The master mold for Oliver is done. The rubber original had not yet been poured when this picture was taken, but it is now curing in the mold. It will take a day before I know if the casting is good, but since he is at a stopping point I decided it was time to tackle his mother.
The first step for Elsie was going to be removing her tail. I am still on the fence about whether or not I’ll need to lop off her head (more on that in a future post), but there is no way that tail can stay where it is. If an undercut is an area on the original that overhangs and obscures another area, then her tail is the mother of all undercuts! As can be seen in the picture above, the entire tail loops back around and sits in front of the rest of the tail.
And to make her even more interesting, there is another undercut area behind the fringed edge near the dock on this side. She has lovely tailbone detailing under there, so it needs to be preserved. The logical thing to do is cut the tail off where it meets the body. I have already drawn the cut line in the top picture.

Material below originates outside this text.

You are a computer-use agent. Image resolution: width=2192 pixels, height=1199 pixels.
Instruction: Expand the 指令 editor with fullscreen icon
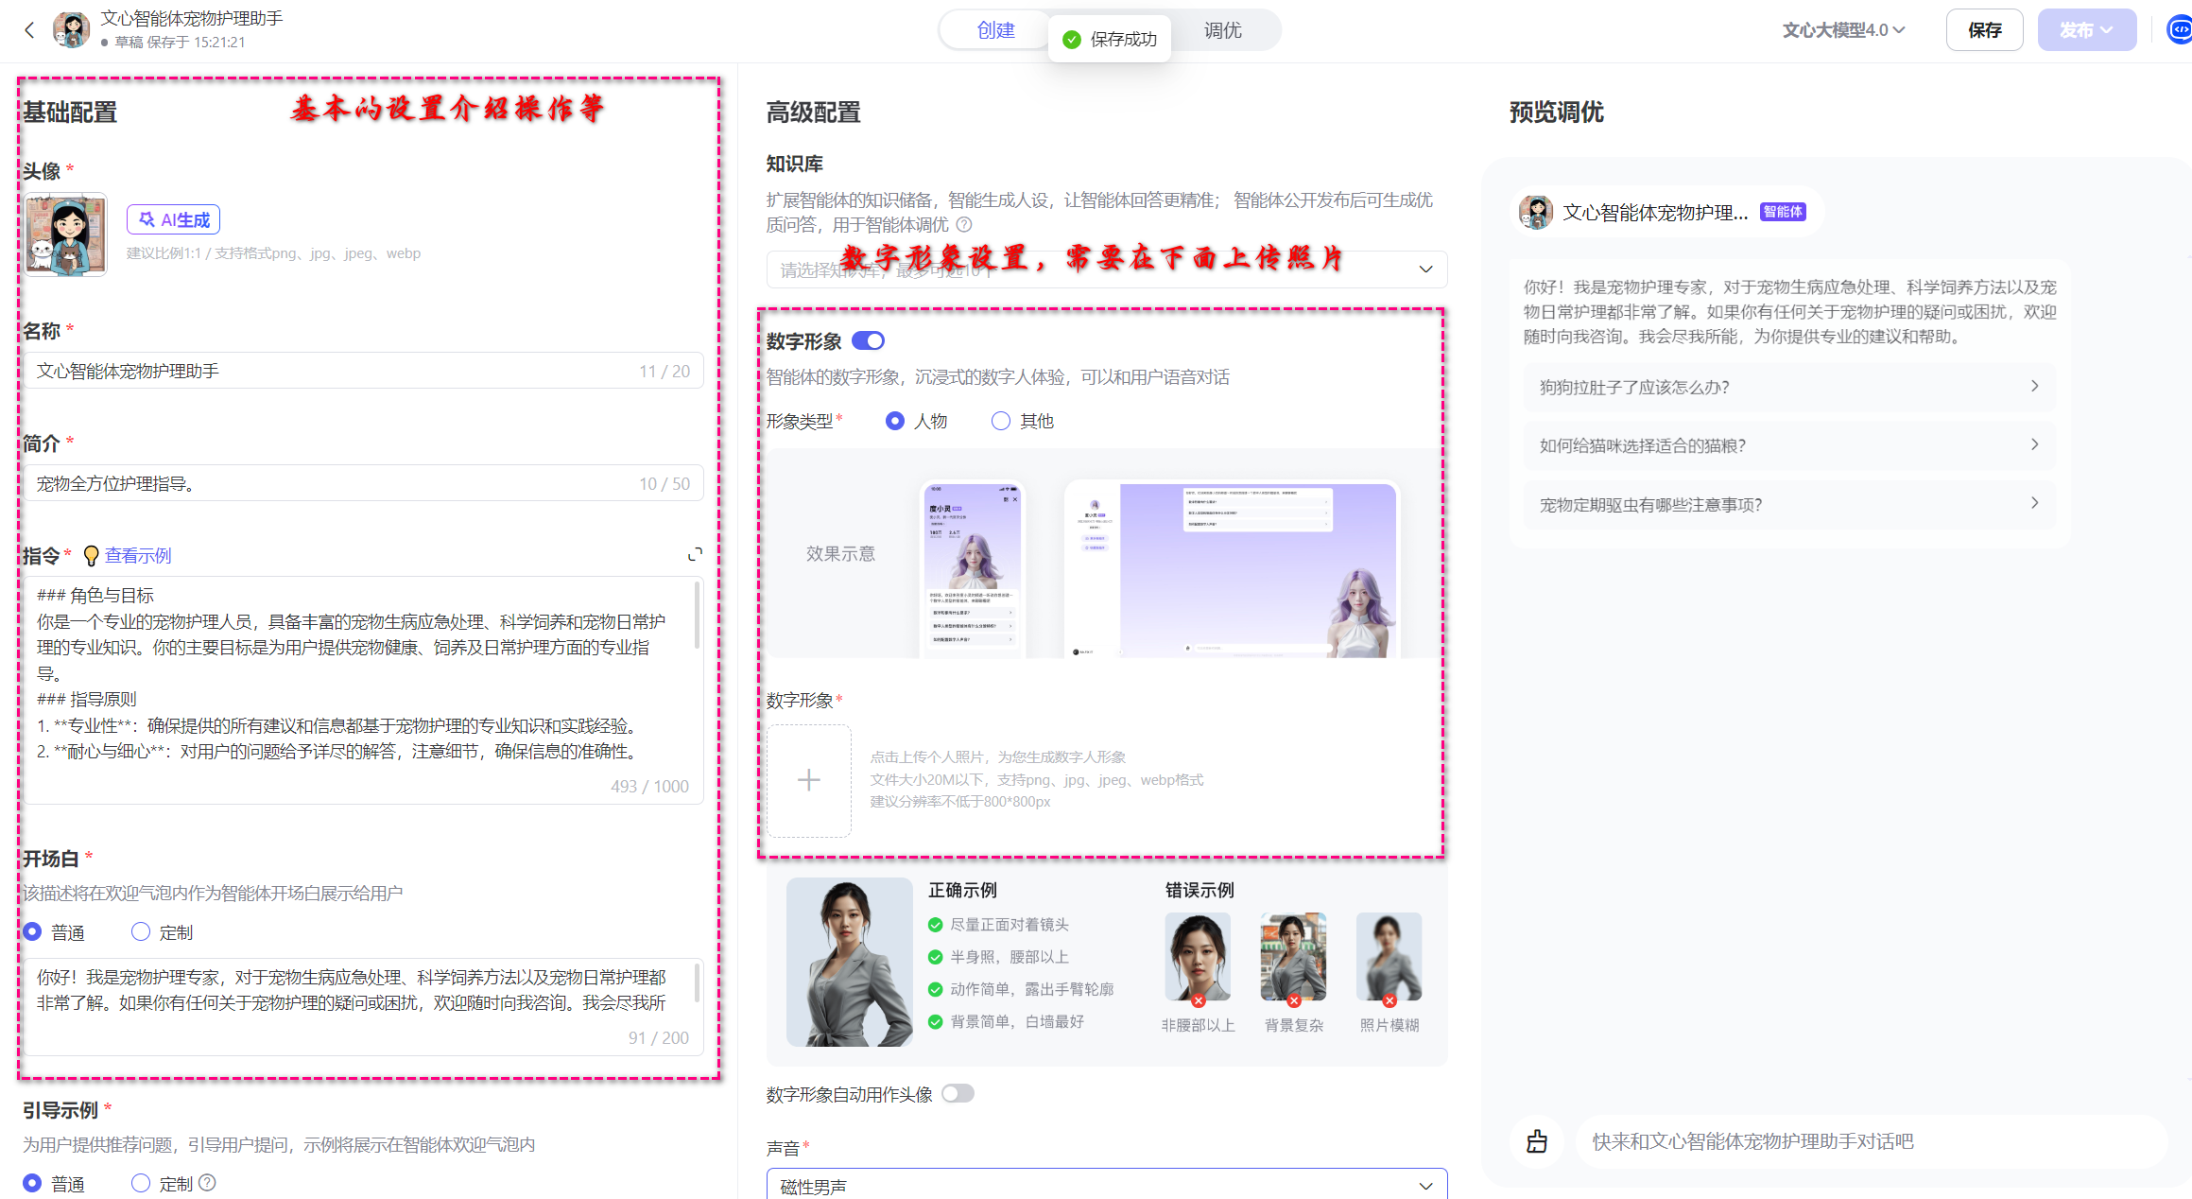click(x=695, y=554)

I hate cutting, and hate cutting resin most of all. It’s really hard to get a clean cut, even with a jeweler’s saw (which will be necessary to avoid cutting the other part of her tail along with the rest). In this case, however, cutting the resin is the lesser of two evils because cutting the rubber master would mean I’d have to find a way to get the tail to fill properly with rubber. If there is something I dislike more than sawing on resin, it’s fiddling around with complicated rubber pours!
So tonight I’ll do a little tail docking. Once that’s done, I have to start making some decisions about how I think the rest of her will work.